**Exercise directions**:
Pick out every line in the records below that contains the word "resolution", and copy each such line in full.

**Supplied material**:

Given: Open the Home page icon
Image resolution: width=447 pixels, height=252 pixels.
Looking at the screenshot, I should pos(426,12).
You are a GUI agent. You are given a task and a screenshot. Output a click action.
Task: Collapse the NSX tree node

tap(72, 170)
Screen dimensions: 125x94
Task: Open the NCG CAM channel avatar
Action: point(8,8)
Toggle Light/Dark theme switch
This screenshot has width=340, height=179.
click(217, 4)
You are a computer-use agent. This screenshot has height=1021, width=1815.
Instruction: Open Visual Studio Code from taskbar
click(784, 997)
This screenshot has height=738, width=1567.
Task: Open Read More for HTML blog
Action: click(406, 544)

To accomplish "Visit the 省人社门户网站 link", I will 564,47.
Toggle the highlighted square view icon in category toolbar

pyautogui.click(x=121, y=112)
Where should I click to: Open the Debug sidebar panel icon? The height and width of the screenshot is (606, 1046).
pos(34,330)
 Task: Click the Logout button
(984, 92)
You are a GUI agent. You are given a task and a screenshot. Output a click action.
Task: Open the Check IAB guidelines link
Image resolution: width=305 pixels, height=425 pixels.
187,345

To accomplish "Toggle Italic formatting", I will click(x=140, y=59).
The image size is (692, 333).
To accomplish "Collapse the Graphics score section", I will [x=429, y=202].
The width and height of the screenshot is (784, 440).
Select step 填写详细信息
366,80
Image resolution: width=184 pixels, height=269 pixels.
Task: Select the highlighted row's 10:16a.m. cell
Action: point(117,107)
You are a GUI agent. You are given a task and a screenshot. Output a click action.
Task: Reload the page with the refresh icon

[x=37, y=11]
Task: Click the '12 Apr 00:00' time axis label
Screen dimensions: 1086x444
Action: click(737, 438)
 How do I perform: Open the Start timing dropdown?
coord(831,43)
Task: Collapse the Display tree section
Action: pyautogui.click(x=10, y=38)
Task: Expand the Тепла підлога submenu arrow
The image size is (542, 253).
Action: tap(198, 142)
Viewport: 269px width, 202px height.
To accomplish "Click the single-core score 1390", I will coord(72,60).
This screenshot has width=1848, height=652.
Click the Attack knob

**Complete response**:
Image resolution: width=447 pixels, height=252 pixels.
Image resolution: width=305 pixels, height=425 pixels.
Image resolution: width=184 pixels, height=269 pixels.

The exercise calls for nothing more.